Our choice of the best in online photography news and commentary.

 - September 25, 2012

Aperture aggregates the best in online photography news and commentary.

Shifting Sands: Conflict Photojournalism and Ethics panel

›› Following Shifting Sands: Conflict Photojournalism and Ethics, Aperture’s September 18 panel which considered the responsibilities and consequences, intended and otherwise, of reporting on conflict (which we recapped earlier last week in images and tweets), the New Yorker Photo Booth profiles War/Photography: Images of Armed Conflict and Its Aftermath, opening November 11th at The Museum of Fine Arts, Houston, a show exploring what types of photographs are, and are not, made, by whom and for whom, within the context of “the photographic record of war.”

›› “Is it photography? Is it art? Is it easy? Is it any good? And most often: Is it legal?” Eugene Reznik at Techonomy considers if “Curating [Is] as Good as Photographing?” citing the social media buzz surrounding Doug Rickard’s A New American Picture—which has just been nominated for the Deutsche Börse Photography Prize 2013—as a taste of ongoing popular debate surrounding the merits of appropriation as art.

›› Lucas Kavner at the Huffington Post considers Instagram as “photography’s anti-christ, Savior, or something in-between,” while James Estrin’s Lens blog post earlier this month blasted “social photography” for perpetuating the mainstream celebration of the commonplace image. “As far as I can see — admittedly from ground level — there are two possible effects on “serious” photography,” said Estrin in his Sept. 7 opinion piece. Our money is on the former, but read the argument and draw your own conclusions.

›› The body of photographs taken in or from outer space is ever-expanding: last week, a Photo Booth slideshow of ten NASA self-portraits, including shots taken by human and robotic space photographers, coincided with a series of fractal earth landscapes captured from Google’s Satellie View by an Australian professor. And photographs themselves will soon travel to outer space: Trevor Paglen’s recent project will attach an archive of photographs into orbit aboard a satellite, on the heels of a Space Invader tile mosaic launching on a weather balloon.

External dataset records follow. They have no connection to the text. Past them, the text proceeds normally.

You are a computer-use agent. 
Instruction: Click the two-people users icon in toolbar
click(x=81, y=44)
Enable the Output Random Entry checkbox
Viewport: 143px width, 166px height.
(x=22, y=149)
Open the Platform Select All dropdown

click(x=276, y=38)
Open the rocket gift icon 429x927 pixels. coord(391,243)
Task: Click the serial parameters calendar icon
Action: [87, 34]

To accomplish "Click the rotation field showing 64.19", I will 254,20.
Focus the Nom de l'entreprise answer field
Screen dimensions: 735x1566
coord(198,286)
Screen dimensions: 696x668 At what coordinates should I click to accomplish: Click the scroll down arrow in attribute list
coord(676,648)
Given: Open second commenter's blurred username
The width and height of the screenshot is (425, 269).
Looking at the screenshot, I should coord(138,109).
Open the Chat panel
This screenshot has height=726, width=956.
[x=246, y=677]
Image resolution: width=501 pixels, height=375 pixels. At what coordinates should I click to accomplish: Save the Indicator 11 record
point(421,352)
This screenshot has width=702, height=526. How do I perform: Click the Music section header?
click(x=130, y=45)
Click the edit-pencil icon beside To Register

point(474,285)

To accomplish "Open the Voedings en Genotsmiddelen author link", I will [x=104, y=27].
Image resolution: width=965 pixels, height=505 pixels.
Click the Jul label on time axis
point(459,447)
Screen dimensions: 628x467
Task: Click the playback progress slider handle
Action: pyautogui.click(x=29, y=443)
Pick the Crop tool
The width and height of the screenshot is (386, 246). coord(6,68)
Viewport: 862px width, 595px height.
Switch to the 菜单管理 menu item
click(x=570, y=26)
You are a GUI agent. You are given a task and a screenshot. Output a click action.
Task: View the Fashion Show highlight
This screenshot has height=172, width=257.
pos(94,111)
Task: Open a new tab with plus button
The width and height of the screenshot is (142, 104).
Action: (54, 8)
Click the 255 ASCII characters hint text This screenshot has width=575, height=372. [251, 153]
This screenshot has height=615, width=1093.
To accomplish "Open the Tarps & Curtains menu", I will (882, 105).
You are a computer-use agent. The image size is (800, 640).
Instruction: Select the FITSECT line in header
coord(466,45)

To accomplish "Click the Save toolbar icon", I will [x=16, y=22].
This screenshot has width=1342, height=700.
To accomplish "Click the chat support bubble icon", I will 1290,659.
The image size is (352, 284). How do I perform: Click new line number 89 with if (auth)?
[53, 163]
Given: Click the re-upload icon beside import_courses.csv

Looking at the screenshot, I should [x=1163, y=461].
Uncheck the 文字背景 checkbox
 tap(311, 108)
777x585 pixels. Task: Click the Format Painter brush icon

›› Posts by Jörg Colberg and Dan Abbe, and a number of posts by Blake Andrews, considered how context is always shifting in Tumblr’s sea of re-posted images, and what this means for serious work, like The LBM Dispatch or Magnum’s Postcards From America, that is shared and re-shared on the micro-blogging platform.

›› A number of dye transfer prints of never-before-seen William Eggleston photographs will soon be on display in Santa Monica, before landing in the permanent collection of the Tate Modern. Former Aperture editor Mark Holborn wrote about working with Eggleston in the 1980s and re-editing his “democratic forest” of photographs today, in the Financial Times. An original print of Eggleston’s ‘Memphis (Tricycle)’ will go on sale in a Christie’s photography auction this October, an image that was controversially printed digitally almost five feet wide and auctioned earlier this year, undermining the value of the smaller original prints, some collectors argued.